Timothy Dalrymple writes on patheos.com:
There is a growing genre — call it Progressive Christian Scorn Literature — about the scorn progressive Christians have for conservative evangelicals. It seems to be celebrated on the Left as a kind of righteous comeuppance for the Christian Right, and it wins the applause of the Left for the Christian Left. But it’s wrong and it needs to be called out. It’s neither winsome, nor loving, nor constructive, nor right. It will not improve our witness because it’s soaked through with bitterness and rancor. I hope that people of good heart and mind, like Evans, leave it behind.
We cannot get beyond the culture wars by simply joining one side and lobbing bombs against the other. We cannot improve the reputation of the church by throwing half of it under the bus.

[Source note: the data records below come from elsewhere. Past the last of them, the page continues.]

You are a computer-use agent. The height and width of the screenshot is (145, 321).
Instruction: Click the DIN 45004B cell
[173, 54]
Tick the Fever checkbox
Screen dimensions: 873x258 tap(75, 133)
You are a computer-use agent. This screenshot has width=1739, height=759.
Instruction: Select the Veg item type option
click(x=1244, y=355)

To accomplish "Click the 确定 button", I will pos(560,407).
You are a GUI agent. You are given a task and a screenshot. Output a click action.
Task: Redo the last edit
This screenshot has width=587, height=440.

Read the full article here.
What Mr. Dalrymple says is true enough. Unilateral withdrawal wouldn’t be any more redemptive a solution for the culture war than it was victory in Vietnam or Iraq. If you won’t stand up for the implications of your faith’s worldview, your faith isn’t much.
At the same time, the fact is the culture war is lost for conservative evangelicals, not because the politics failed — indeed for a time they were successful — but because the culture of promiscuity and self-indulgence won the hearts of the people. Political involvement is crucial, but the culture war was fought in the arena of popular culture — TV, movies, music, etc. Conservative evangelicals failed to present as winsome a case for the biblical worldview as unbelievers did for theirs. People were persuaded. One wonders whether it was ever even possible to win, but the fact is we didn’t step up to the challenge when it mattered.
None of that is to say conservative evangelicals should stop advocating passionately for the biblical worldview. Scripture is clear that we are engaged in a battle declared against righteousness and justice, but it also reminds us that the weapons of that warfare are not flesh and blood tools like political power. The battle is spiritual, more about ideas and values than winning elections.
The battle will eventually be won. Jesus Christ is Lord. For our part, we can continue to make movies like Courageous that tell winsome stories full of God’s righteousness and justice demonstrated in loving lives. We can build deep relationships with those around us by caring about their day-to-day struggles. We can listen to the Lord’s heart for the poor and oppressed and stand with them in multiplying justice.
I’m not sure the day will ever come when Jesus’ values will be honored by the large majority of this country, but we can change our strategy for persuading the people. We can launch the counter-revolution.